D’un point de vue méthodologique “vous avez deux théories qui s’affrontent : l’étude de la dangerosité par migration
et ingestion ou par injection directe.” (voir l’interview de M. Loubry) La méthode de migration et ingestion permet d’observer dans
des conditions proches de la réalité les effets du BPA sur l’organisme. Le problème est que ce type d’études requiert beaucoup de temps
et des financements importants. La méthode par injection directe dans un organe ou un tissu donné comporte le défaut d’introduire le BPA
sans qu’il soit passé par les voies métaboliques normales. Cela risque de provoquer plus facilement des perturbations au niveau de l’organe
ou du tissu cible. Or, la majorité des études scientifiques concernant le BPA fonctionnent par injection directe. Il y a ensuite
extrapolation des données : la plupart des études sont effectuées sur des rats. Or, de nombreuses expertises comme celles de l’INSERM
ou de l’EFSA minimisent les résultats démontrant les effets néfastes et toxiques du BPA (sur la fonction de reproduction, le
développement neuronal, la favorisation de tumeurs...) arguant que ces données ne peuvent être extrapolées à l’homme de manière
satisfaisante. Les études sur l’homme posant des problèmes d’éthique, nous voyons toute la difficulté de résoudre cet aspect de la
controverse.
La pertinence des études est approuvée ou critiquée en fonction du financement de celles-ci. Selon Pierre Meneton,
chercheur à l’INSERM, “il existe un biais majeur dû à la source de financement” (Biofutur, 01/04/2011). Ainsi, il apparaît que
la question du conflit d’intérêt est au centre de la controverse sur les études scientifiques.
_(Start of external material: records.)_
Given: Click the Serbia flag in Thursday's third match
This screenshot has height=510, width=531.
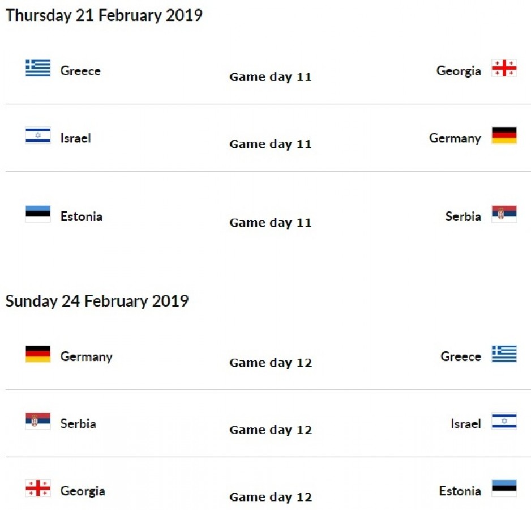Looking at the screenshot, I should pyautogui.click(x=504, y=214).
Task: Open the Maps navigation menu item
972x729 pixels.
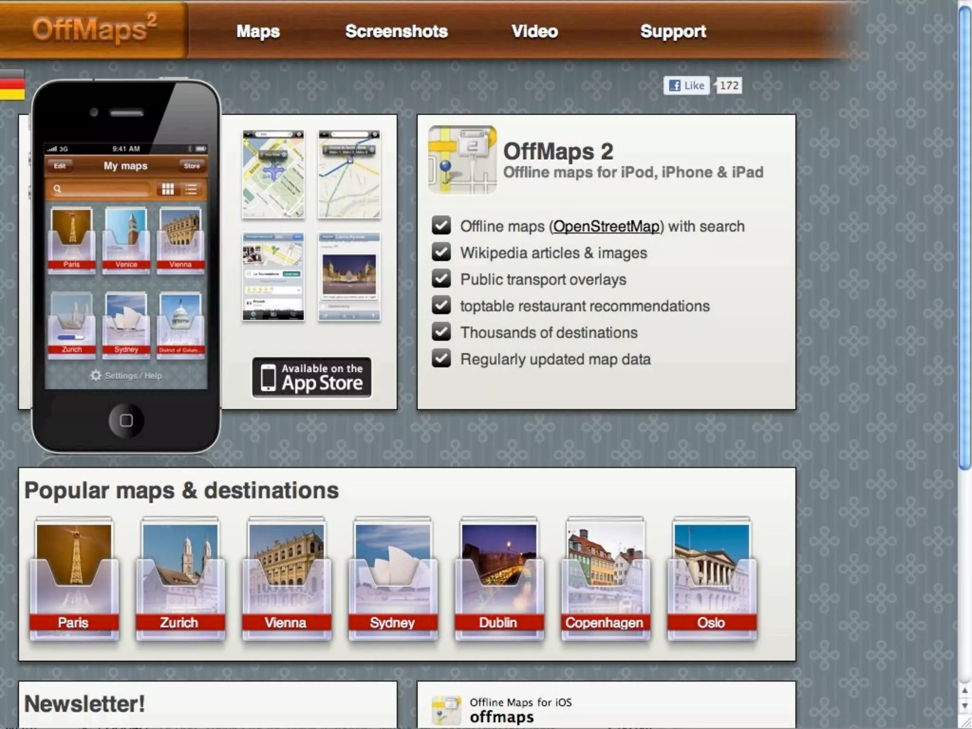Action: [258, 31]
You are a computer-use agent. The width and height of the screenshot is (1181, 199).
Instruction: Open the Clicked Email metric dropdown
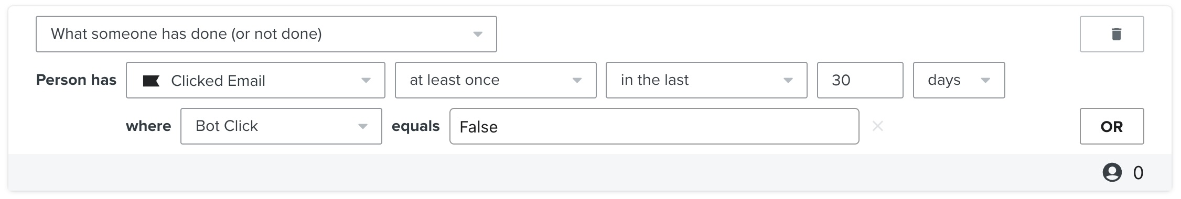[x=255, y=80]
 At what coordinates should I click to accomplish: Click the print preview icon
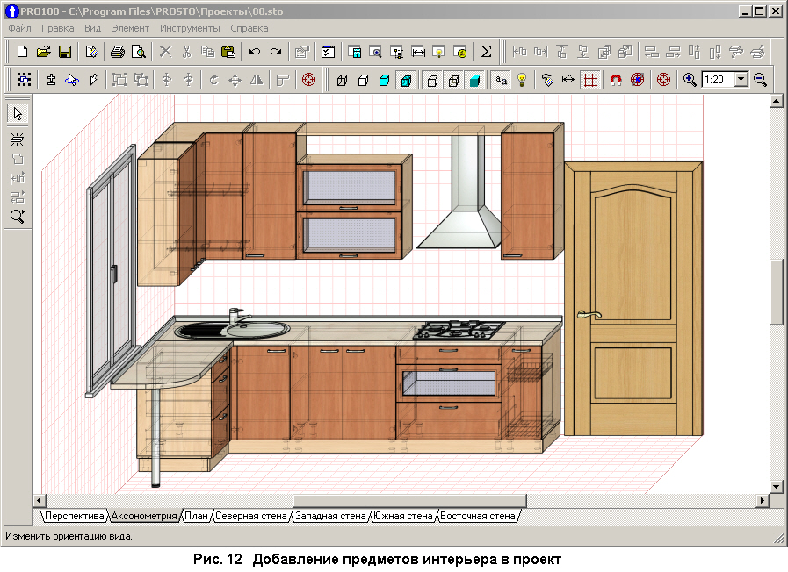[138, 52]
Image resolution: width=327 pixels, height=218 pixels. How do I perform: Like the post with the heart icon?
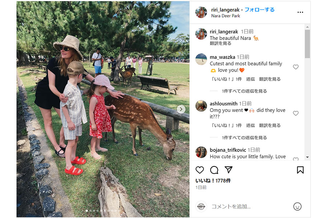pos(199,170)
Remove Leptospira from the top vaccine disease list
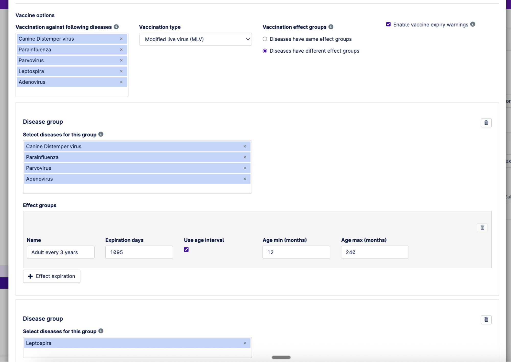Image resolution: width=511 pixels, height=362 pixels. (121, 71)
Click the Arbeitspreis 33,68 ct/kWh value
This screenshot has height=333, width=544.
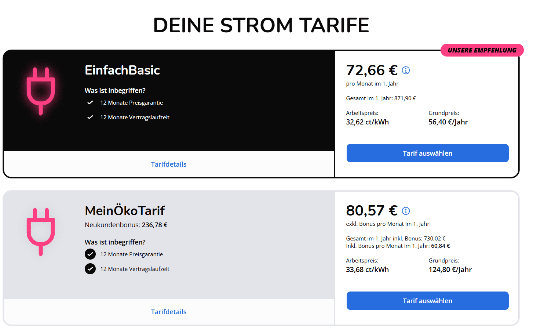coord(367,270)
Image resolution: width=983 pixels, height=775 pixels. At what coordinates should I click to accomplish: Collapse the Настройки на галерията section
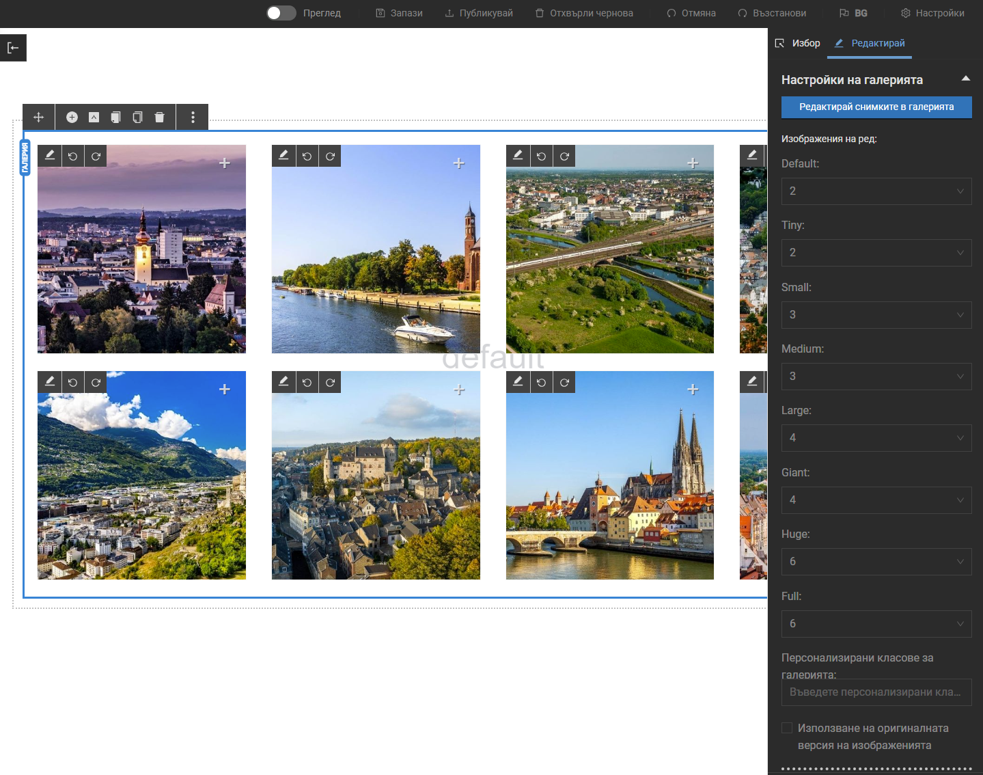(x=965, y=79)
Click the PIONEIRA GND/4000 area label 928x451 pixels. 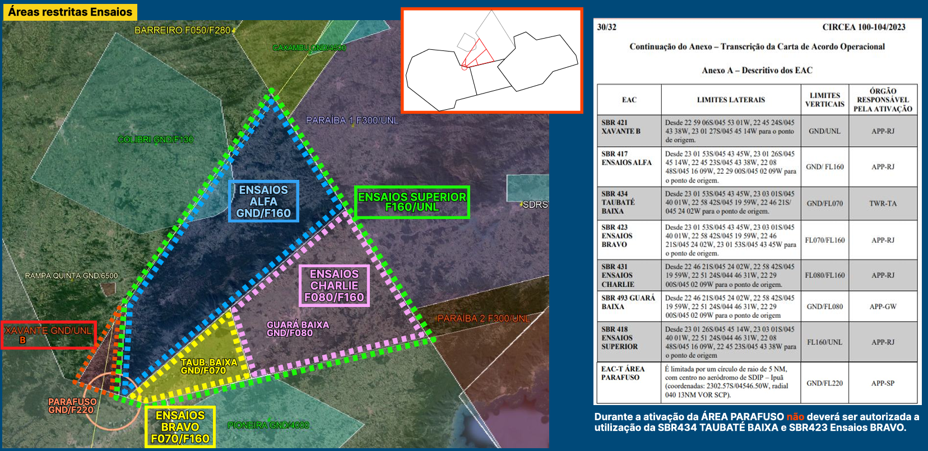[x=268, y=425]

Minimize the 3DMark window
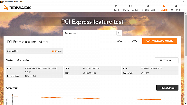click(x=169, y=2)
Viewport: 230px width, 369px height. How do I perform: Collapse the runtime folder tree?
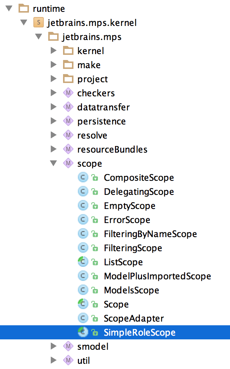tap(9, 9)
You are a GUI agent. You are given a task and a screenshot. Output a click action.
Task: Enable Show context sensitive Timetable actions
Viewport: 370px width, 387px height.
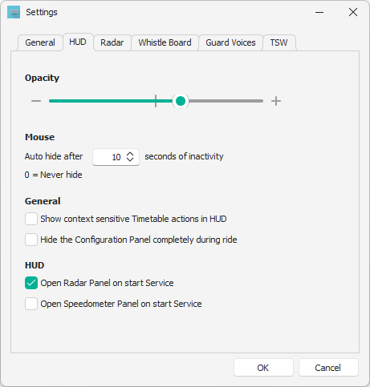click(x=31, y=219)
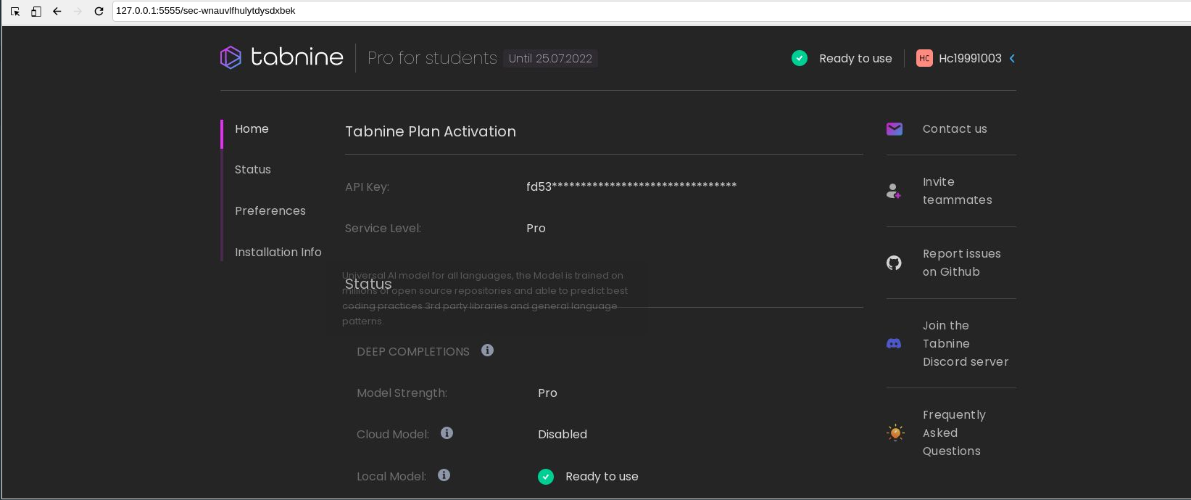Screen dimensions: 1191x500
Task: Click the URL address bar
Action: [x=580, y=11]
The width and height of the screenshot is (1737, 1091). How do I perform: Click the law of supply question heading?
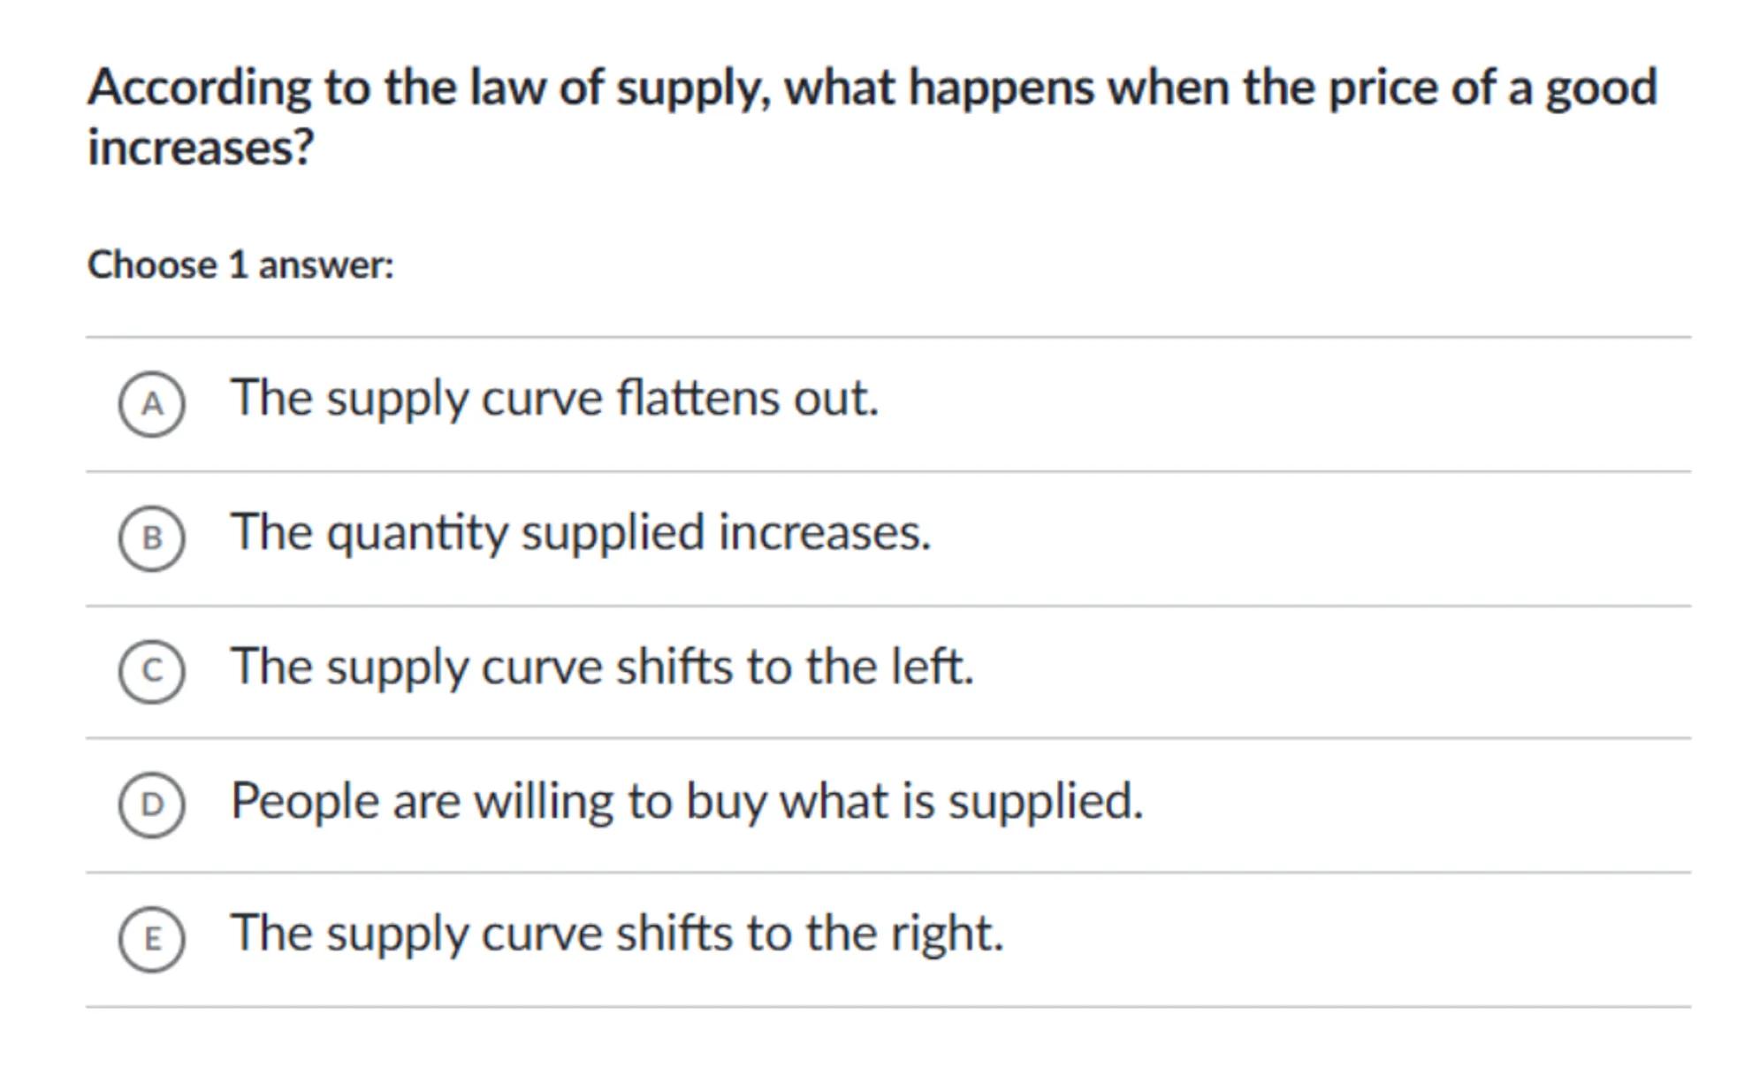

Pour RES, toute relation entre un chercheur ou un expert et une industrie fausse de facto l’étude ou une expertise
(réalisée à partir de plusieurs études). A cela, les opposants répondent qu’il est aberrant d’exclure d’une étude un
scientifique pour peu qu’il ait des liens (quelque soit leur nature) avec des industriels si ce scientifique est un spécialiste.
Les conflits d’intérêts potentiels n’enlèvent rien à la compétence du scientifique.
Par ailleurs, l’Etat finance la majorité des études et expertises menées par les instituts nationaux. Par exemple, l’INSERM est
financée par l’Etat quasiment aux trois quarts. Parmi le quart restant, seul 5% du budget provient des industries. Cet argument est
donc à nuancer et n’est pas généralisable.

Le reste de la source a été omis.